The truth is that there are going to be nine billion people in this world in 40 years, and we’ll need all the food we can get. We also need that food to be safe and full of useful nutrients, such as protein.


Matak is working with food scientist colleagues at West Virginia University to increase the proportion of food to inedible material from a fish that has so far proven to be a total nuisance.



Silver carp. It is the most farmed fish in the world. Originally from northern Asia, the species was brought to the American South because it excels at filtering water. But the Mississippi River flooded as it’s known to do, and sent the fish free into the wild.


They became another invasive menace, outcompeting their fish neighbors who have lived in the area much longer and less aggressively. Silver carp have even injured boaters by leaping from the water at inopportune times. That can be a significant injury when you consider the fish that make it to the WVU lab weigh about 40 pounds each. In short, it’s the perfect fish for experimentation.

“Every time you walk through the grocery store and look at the stuff on the shelves, you’ve got to think that there’s a team of food scientists behind that product.”

A FISH WALKED INTO A LAB

Matak is part of the team at WVU that is trying to figure out what products can be made from this difficult fish. Even after it’s harvested and cooked it’s quite bony, making it impossible to fillet.

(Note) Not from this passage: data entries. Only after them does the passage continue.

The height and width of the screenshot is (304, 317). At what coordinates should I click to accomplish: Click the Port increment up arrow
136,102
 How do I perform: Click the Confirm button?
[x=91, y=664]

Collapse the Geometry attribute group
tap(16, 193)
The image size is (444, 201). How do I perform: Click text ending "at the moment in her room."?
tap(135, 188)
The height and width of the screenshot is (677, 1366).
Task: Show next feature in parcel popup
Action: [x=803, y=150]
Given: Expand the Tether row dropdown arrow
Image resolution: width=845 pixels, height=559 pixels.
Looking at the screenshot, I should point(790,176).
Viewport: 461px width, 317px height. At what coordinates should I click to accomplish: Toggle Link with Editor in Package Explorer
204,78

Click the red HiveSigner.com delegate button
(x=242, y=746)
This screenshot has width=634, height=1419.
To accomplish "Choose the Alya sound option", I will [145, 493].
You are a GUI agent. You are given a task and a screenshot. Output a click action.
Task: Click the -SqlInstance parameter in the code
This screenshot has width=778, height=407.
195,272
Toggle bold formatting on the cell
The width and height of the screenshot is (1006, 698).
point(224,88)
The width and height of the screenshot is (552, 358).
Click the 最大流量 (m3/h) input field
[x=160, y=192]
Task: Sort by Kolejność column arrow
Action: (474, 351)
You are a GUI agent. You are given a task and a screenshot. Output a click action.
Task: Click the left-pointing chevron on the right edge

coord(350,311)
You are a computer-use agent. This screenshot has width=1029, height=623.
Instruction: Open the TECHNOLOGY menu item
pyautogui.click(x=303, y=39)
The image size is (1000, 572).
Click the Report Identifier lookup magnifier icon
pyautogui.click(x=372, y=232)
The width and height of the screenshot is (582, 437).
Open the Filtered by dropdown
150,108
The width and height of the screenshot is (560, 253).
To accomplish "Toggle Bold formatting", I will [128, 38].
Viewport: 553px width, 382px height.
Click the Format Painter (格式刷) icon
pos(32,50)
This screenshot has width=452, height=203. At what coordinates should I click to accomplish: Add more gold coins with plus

A simple pH shift using an organic acid such as vinegar can separate the edible material—protein—from the leftover trimmings and oils that aren’t edible and make the fish spoil more quickly.


When Matak goes to the meat lab and pulls out a clear plastic sandwich bag, you can see how much imagination and creativity it takes to think of the possibilities in food, especially this food. The protein looks like a whitish mass that’s malleable enough at this stage to be shaped. If you look closely, you can see that the protein is in small fibers—think of horseradish—that make up the whole.


What does it taste like? Matak doesn’t know. It could be a while before it reaches the testing phase where humans eat it. But she knows that it wouldn’t taste fishy because that particular element has been extracted.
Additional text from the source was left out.